Appeal by defendant from judgments entered 16 August
2013 by Judge Jack W. Jenkins in Wayne County Superior Court.
Defendant Bobby Lee Rawlings appeals his convictions of attempted first degree murder, two counts of assault with a firearm on a law enforcement officer, assault with a deadly weapon with intent to kill (" AWDWIK" ), and assault with a deadly weapon. On appeal, defendant primarily argues that the trial court erred in instructing the jury pursuant to N.C. Gen. Stat. § 14-51.4 (2013) that self-defense is not available to a person who used defensive force in the commission of a felony. Defendant asserts that the General Assembly did not intend N.C. Gen. Stat. § 14-51.4 to apply when the defendant was committing a non-violent felony and was not an aggressor.
We do not address defendant's statutory construction argument because N.C. Gen. Stat. § 14-51.4 only applies to offenses occurring on or after 1 December 2011 and is, therefore, inapplicable to the 15 March 2006 offenses charged in this case. Although defendant did not recognize the inapplicability of the provision and, as a result, did not raise the issue at trial or on appeal, we have elected, in our discretion, to invoke Rule 2 of the Rules of Appellate Procedure and review the instruction for plain error. We hold that while the trial court erred in instructing the jury regarding a statutory amendment to the law of self-defense that had an effective date after the date of the offenses in this case, defendant has failed to meet his burden of showing that he was prejudiced by the instruction.
Defendant additionally argues that his convictions violate double jeopardy and that the trial court erred in entering judgment on AWDWIK when the jury returned a verdict of assault with a deadly weapon. We hold that defendant waived the double jeopardy argument and remand for correction of the judgment.
The State's evidence tended to show the following facts. On 15 March 2006, at about 9:40 a.m., 11 officers from the Goldsboro Police Department (" GPD" ) and the Drug Enforcement Agency assembled at defendant's residence to execute a search warrant. Officer Daniel Peters of the GPD knocked on the back door and yelled, " Police, search warrant." He then struck the door with a ram three or four times but was unable to open it because there were two-by-fours propped up against the door from the inside to keep it shut.
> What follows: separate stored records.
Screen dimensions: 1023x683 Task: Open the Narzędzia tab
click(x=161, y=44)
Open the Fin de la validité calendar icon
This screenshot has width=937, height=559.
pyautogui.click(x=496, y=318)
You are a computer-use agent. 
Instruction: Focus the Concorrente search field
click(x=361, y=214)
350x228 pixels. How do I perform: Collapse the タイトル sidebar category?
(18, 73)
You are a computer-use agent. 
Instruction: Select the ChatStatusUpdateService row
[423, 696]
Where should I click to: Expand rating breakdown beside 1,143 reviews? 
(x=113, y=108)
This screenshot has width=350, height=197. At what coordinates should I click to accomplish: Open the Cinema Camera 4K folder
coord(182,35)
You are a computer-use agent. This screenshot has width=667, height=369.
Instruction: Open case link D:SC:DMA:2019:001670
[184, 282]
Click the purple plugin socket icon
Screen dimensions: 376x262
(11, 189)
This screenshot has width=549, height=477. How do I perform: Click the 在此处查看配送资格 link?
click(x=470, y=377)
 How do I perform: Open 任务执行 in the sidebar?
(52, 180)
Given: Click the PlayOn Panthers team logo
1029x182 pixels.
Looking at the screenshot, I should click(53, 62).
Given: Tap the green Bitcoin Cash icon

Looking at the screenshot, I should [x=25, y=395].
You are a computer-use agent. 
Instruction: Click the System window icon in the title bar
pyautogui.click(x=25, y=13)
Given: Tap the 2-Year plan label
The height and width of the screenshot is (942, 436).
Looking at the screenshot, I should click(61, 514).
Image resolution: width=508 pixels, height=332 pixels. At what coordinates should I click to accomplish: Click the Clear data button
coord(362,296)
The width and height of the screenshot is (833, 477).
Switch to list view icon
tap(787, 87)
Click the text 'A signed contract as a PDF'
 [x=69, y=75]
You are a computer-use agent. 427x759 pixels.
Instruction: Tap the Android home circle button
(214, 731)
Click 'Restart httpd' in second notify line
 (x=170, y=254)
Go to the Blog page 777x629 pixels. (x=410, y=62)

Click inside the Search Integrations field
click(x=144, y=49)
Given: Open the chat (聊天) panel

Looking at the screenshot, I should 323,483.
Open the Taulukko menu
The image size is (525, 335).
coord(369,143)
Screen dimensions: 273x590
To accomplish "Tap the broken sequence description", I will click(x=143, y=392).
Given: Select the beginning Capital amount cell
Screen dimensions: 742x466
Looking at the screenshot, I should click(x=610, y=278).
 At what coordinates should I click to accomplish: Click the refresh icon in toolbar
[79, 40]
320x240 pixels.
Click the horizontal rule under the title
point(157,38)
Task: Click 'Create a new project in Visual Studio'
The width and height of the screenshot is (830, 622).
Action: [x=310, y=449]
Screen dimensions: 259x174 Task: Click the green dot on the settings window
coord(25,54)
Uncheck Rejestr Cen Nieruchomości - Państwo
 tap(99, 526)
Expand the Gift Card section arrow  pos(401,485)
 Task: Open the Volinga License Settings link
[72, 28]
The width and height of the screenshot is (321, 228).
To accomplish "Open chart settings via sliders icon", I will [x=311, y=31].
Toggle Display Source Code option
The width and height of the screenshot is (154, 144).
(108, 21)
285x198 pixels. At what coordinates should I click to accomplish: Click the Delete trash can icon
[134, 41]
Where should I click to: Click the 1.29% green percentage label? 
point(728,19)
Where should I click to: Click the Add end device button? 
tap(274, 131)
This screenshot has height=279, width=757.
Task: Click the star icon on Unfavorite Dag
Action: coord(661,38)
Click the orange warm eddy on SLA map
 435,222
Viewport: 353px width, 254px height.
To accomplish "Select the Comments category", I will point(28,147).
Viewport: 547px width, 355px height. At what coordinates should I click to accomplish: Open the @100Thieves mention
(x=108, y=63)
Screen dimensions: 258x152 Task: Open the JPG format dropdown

Eventually one of the officers was able to break the door off its hinges, and the officers entered the house.
Once inside, Officer Peters proceeded upstairs with Sergeant Max Staps of the Wayne County Sheriff's Office and Captain Brady Thompson of the GPD, announcing, again, " Police, search warrant," as they did so.
Once upstairs, Sergeant Staps found defendant's roommate, Rico Lewis, asleep on a mattress in a room directly across from the stairs and apprehended him. Officer Peters and Captain Thompson proceeded down the hall to check the rest of the rooms. Officer Peters opened the door to defendant's room and saw defendant standing 10 to 15 feet away from him with a pistol in his hand. As soon as the door opened, defendant fired three shots. Officer Peters felt the first bullet go past his arm, and retreated. Captain Thompson was hit in his bullet proof vest by one of the bullets.
After the shots were fired, Sergeant Staps left the room where he had Mr. Lewis handcuffed and went to the room across the hall from defendant's room, where he found Captain Thompson lying on the ground. Sergeant Staps checked Captain Thompson's pulse and checked to see if there was any blood. As he was checking on Captain Thompson, the door to defendant's room began to open. Sergeant Staps drew his weapon, announced that he was the police, and told defendant to put his gun down and give up. When the door opened, defendant had put down his gun and was sitting on the floor with his hands over his head. Defendant did not resist arrest.
When officers searched defendant, they found a significant amount of cocaine on his person. Additionally, officers found a marijuana cigarette, a police scanner, digital scales, and sandwich bags in defendant's house, as well as cocaine residue and bullets in defendant's vehicle. Testimony was presented that in the drug trade, digital scales are used to weigh controlled substances for sale, and sandwich bags are used for packaging.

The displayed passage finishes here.